[START OF ENTRIES SHOWN]
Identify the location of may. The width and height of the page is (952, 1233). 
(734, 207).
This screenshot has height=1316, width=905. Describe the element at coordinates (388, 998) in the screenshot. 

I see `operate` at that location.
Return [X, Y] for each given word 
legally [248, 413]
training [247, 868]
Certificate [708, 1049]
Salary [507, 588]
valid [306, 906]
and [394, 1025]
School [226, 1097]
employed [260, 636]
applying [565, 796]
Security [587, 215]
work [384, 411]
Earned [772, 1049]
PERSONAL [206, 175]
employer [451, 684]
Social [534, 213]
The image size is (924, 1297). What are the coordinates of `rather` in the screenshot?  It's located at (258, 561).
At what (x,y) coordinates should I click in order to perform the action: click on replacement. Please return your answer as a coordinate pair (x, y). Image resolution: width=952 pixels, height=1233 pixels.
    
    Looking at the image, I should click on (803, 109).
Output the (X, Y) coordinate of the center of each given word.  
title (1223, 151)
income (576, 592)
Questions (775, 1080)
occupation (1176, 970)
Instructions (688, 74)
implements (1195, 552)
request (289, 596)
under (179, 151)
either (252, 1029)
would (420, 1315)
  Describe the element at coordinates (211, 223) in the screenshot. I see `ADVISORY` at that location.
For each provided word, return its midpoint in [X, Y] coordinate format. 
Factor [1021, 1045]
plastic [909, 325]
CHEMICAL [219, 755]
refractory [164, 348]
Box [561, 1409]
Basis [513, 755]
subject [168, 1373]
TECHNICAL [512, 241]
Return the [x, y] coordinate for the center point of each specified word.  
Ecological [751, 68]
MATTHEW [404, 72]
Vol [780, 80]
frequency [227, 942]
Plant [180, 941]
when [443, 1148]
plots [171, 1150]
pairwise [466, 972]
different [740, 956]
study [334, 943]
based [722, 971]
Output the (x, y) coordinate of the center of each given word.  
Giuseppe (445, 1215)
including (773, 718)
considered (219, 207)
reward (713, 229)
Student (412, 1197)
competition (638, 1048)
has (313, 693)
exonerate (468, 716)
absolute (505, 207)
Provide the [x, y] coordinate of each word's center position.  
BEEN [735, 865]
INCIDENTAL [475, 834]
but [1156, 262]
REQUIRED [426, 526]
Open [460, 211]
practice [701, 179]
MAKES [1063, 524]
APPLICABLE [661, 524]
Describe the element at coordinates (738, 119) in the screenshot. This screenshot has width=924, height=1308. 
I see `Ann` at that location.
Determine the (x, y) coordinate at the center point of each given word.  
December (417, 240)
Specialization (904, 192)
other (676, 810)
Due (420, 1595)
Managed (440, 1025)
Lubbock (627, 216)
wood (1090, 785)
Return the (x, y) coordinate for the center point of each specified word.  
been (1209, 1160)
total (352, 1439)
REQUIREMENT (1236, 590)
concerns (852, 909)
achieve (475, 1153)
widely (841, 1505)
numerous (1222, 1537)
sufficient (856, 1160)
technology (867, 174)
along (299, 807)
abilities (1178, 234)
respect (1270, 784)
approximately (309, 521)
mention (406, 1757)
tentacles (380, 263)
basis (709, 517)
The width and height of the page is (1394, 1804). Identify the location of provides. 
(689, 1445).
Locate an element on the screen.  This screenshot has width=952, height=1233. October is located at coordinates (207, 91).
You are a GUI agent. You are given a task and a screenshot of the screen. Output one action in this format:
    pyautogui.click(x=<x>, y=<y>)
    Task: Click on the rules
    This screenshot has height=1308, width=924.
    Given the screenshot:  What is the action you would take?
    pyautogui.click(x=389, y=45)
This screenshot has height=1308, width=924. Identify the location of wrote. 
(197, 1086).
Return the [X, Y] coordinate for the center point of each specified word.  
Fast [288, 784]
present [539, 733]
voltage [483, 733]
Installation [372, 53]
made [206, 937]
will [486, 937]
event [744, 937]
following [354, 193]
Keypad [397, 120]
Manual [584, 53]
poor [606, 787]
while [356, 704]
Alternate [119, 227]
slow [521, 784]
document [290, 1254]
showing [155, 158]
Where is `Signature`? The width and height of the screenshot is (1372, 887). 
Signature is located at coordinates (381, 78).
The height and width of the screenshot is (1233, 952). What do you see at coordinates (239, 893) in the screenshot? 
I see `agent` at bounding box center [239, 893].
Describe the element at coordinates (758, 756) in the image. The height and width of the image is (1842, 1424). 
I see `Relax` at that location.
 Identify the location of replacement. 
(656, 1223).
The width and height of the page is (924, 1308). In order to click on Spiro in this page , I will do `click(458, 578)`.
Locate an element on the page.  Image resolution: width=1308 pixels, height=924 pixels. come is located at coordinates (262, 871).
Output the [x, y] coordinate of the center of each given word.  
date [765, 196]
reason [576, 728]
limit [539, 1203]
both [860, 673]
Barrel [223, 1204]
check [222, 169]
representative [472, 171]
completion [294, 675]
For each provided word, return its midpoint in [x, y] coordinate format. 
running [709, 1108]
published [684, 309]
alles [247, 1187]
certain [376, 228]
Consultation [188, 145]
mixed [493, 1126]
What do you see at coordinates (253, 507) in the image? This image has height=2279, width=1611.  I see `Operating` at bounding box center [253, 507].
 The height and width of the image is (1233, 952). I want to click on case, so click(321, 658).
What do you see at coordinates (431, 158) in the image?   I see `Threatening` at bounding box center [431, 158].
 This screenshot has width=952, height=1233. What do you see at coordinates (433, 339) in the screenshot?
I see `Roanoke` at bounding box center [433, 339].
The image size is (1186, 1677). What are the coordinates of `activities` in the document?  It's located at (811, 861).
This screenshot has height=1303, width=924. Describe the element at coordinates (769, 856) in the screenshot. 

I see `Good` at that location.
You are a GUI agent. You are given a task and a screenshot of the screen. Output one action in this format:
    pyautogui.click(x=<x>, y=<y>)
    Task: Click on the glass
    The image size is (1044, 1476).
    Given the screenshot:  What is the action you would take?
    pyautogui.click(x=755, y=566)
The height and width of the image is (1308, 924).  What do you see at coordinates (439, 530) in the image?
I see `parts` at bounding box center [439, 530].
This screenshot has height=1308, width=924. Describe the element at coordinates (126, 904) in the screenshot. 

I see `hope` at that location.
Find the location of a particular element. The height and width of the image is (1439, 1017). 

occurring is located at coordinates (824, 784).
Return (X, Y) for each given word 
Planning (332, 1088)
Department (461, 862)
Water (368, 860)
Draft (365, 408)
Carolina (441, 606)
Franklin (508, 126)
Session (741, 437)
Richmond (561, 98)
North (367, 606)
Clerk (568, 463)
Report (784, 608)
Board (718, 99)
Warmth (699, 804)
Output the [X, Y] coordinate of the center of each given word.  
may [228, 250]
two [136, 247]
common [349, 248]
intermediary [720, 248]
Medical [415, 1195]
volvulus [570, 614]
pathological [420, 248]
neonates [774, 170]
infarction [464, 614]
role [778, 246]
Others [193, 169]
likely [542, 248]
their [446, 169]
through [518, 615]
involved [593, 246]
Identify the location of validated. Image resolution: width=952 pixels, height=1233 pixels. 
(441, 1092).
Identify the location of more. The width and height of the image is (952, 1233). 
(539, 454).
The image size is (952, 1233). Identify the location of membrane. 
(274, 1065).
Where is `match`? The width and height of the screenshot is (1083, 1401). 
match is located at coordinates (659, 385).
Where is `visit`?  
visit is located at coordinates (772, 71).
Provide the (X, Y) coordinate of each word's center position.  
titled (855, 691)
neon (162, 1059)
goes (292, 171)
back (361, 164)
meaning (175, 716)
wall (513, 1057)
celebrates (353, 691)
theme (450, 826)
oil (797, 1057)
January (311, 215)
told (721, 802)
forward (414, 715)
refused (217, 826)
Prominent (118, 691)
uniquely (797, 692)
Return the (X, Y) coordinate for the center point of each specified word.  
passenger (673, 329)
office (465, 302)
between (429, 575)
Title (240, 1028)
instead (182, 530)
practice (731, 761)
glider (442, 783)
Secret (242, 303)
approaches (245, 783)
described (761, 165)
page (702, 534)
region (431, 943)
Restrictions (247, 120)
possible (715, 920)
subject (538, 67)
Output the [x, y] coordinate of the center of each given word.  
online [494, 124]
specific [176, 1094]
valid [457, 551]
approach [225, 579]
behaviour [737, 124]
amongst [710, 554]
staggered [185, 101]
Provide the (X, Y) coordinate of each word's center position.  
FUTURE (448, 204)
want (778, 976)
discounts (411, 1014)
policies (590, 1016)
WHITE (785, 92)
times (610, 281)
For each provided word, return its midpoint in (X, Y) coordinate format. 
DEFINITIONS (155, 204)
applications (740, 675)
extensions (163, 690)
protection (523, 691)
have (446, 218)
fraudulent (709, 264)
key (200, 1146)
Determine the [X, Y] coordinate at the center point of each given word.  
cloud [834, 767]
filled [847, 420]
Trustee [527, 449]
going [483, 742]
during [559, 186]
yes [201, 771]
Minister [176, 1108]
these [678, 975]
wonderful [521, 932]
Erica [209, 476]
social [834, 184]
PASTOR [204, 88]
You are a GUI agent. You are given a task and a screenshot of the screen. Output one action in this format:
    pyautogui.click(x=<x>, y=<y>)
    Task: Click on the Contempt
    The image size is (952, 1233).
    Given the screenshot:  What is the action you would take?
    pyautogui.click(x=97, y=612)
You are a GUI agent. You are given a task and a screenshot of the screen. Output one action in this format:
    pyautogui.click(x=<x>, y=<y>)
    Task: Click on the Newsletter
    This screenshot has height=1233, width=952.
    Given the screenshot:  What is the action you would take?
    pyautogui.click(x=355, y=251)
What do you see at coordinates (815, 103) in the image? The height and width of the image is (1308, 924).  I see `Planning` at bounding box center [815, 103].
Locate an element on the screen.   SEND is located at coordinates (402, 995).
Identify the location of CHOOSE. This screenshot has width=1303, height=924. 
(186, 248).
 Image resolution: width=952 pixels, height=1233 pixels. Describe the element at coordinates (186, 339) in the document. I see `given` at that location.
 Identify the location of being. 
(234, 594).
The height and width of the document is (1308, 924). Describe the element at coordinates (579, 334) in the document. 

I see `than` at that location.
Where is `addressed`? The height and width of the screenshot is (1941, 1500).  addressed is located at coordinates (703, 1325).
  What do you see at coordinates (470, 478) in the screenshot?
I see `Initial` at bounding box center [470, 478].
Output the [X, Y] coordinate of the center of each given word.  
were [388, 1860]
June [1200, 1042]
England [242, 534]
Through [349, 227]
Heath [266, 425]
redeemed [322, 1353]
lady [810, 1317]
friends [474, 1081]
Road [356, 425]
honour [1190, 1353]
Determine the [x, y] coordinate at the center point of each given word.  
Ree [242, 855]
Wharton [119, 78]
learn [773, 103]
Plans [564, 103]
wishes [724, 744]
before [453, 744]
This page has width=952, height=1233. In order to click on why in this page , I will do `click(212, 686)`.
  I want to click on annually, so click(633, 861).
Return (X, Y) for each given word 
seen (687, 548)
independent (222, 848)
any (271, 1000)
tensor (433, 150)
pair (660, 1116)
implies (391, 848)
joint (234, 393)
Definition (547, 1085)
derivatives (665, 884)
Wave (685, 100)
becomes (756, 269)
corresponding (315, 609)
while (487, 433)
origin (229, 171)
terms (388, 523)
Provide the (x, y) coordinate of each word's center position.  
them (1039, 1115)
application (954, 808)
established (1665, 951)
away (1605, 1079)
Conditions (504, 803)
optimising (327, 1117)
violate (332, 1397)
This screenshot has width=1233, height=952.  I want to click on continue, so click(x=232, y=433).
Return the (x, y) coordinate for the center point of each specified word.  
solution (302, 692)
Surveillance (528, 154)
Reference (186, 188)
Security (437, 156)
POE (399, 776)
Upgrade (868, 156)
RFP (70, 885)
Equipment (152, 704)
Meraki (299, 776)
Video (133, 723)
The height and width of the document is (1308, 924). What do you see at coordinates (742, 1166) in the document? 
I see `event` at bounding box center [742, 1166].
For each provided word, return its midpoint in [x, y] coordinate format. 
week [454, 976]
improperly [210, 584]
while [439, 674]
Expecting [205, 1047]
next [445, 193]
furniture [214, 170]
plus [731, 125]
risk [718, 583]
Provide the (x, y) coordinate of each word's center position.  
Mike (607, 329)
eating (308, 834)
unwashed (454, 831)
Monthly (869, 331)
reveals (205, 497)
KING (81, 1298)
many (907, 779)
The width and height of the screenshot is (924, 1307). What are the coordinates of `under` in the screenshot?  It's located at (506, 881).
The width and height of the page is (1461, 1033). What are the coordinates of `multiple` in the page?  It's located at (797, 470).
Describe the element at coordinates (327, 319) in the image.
[END OF ENTRIES SHOWN]
Change "study" to "survey" in the lines that begin at the one containing "when [443, 1148]" and stop after the one containing "considered (219, 207)", leaving everything else in them unchanged.

when [443, 1148]
plots [171, 1150]
pairwise [466, 972]
different [740, 956]
survey [334, 943]
based [722, 971]
Output the (x, y) coordinate of the center of each given word.  
Giuseppe (445, 1215)
including (773, 718)
considered (219, 207)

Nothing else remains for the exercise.